◆ SELECTED EXTRACT:

Bad Performance of Voice Cloning
souvikqb opened this issue · comments
I am using the https://github.com/serp-ai/bark-with-voice-clone/blob/main/clone_voice.ipynb Notebook to generate audio clips similar to one provided by me.
While the code ran well, the resulting audio file was not really very good. I am using common American and British accents speakers
Any tips to tune the model to correctly get the results or any parameters to play with ?
import sys
sys.path.append('./bark-voice-cloning-HuBERT-quantizer')
import os
from pydub import AudioSegment
from scipy.io.wavfile import write as write_wav
import numpy as np
import torch
import torchaudio
from bark.api import generate_audio
from bark.generation import SAMPLE_RATE, preload_models, load_codec_model
from encodec.utils import convert_audio
from bark_hubert_quantizer.customtokenizer import CustomTokenizer
from bark_hubert_quantizer.hubert_manager import HuBERTManager
from bark_hubert_quantizer.pre_kmeans_hubert import CustomHubert
preload_models(
text_use_gpu=True,
text_use_small=False,
coarse_use_gpu=True,
coarse_use_small=False,
fine_use_gpu=True,
fine_use_small=False,
codec_use_gpu=True,
force_reload=False
)
device = 'cuda' if torch.cuda.is_available() else 'cpu'
model = load_codec_model(use_gpu=True if device == 'cuda' else False)
hubert_manager = HuBERTManager()
hubert_manager.make_sure_hubert_installed()
hubert_manager.make_sure_tokenizer_installed()
# Load the HuBERT model
hubert_model = CustomHubert(checkpoint_path='data/models/hubert/hubert.pt').to(device)
# Load the CustomTokenizer model
tokenizer = CustomTokenizer.load_from_checkpoint('data/models/hubert/tokenizer.pth', map_location=device).to(device)
"""# Inference"""
text_prompt = 'Hello! How are you?, I am Monster from Monster. I make AI Models for all of you here at Blocks and I am really excited about it. I make Generative AI accessible to all' #@param {type:"string"}
audio_filepath = r'/home/qblocks/Cloning/CA_AG_Kamala_Harris_2013_CADEM_Convention.webm' #@param {type:"string"}
def trim_and_convert_audio(input_path, output_path, target_duration_ms=30000):
# Load the audio file
print("Loading Audio File:", input_path)
audio = AudioSegment.from_file(input_path)
# Get the duration of the audio in milliseconds
audio_duration = len(audio)
# Trim the audio to the target duration
if audio_duration > target_duration_ms:
trimmed_audio = audio[:target_duration_ms]
else:
trimmed_audio = audio
# Save the trimmed audio as a WAV file
trimmed_audio.export(output_path, format="wav")
print("Trimmed audio saved as:", output_path)
output_audio_path = "converted_audio.wav"
trim_and_convert_audio(audio_filepath, output_audio_path)
if not os.path.isfile(audio_filepath):
raise ValueError(f"Audio file not exists ({output_audio_path})")
wav, sr = torchaudio.load(output_audio_path)

◆ QUESTIONS TO ANSWER:
[1] Update the voice cloning issue from "While the code" down to "sys.path.append('./bark-voice-cloning-HuBERT-quantizer')", replacing "accents" with "dialects".
[2] In the voice cloning issue, what default target duration in milliseconds does trim_and_convert_audio use?
[3] Resume the voice cloning issue's code from the last line shown.

Pixel coordinate grounding data:
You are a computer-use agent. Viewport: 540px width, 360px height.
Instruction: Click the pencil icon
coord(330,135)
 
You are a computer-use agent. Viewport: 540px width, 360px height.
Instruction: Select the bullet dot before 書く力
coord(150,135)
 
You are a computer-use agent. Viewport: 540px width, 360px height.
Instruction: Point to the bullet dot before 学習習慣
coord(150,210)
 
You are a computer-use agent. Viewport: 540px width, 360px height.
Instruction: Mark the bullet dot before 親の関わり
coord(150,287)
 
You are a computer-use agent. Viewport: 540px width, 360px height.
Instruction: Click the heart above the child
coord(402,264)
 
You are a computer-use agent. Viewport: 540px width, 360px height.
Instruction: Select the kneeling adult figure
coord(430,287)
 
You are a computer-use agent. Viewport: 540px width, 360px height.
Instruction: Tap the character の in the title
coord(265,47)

◆ RESPONSES BY TASK:
[1]
While the code ran well, the resulting audio file was not really very good. I am using common American and British dialects speakers
Any tips to tune the model to correctly get the results or any parameters to play with ?
import sys
sys.path.append('./bark-voice-cloning-HuBERT-quantizer')

[2] 30000 milliseconds.

[3]
wav = convert_audio(wav, sr, model.sample_rate, model.channels)
wav = wav.to(device)
semantic_vectors = hubert_model.forward(wav, input_sample_hz=model.sample_rate)
semantic_tokens = tokenizer.get_token(semantic_vectors)
# Extract discrete codes from EnCodec
with torch.no_grad():
encoded_frames = model.encode(wav.unsqueeze(0))
codes = torch.cat([encoded[0] for encoded in encoded_frames], dim=-1).squeeze()
# move codes to cpu
codes = codes.cpu().numpy()
# move semantic tokens to cpu
semantic_tokens = semantic_tokens.cpu().numpy()
voice_filename = 'output3.npz'
current_path = os.getcwd()
voice_name = os.path.join(current_path, voice_filename)
np.savez(voice_name, fine_prompt=codes, coarse_prompt=codes[:2, :], semantic_prompt=semantic_tokens)
# simple generation
audio_array = generate_audio(text_prompt, history_prompt=voice_name, text_temp=0.8, waveform_temp=0.8)
# save audio
filepath = "out5.wav" # change this to your desired output path
write_wav(filepath,SAMPLE_RATE,audio_array)
your audio input it's in 24 bit ?
I passed in webm and mp3 files, how do I check this?
your audio input it's in 24 bit ?
Using this file - https://upload.wikimedia.org/wikipedia/commons/c/c5/CA_AG_Kamala_Harris_2013_CADEM_Convention.webm
Can you elaborate more?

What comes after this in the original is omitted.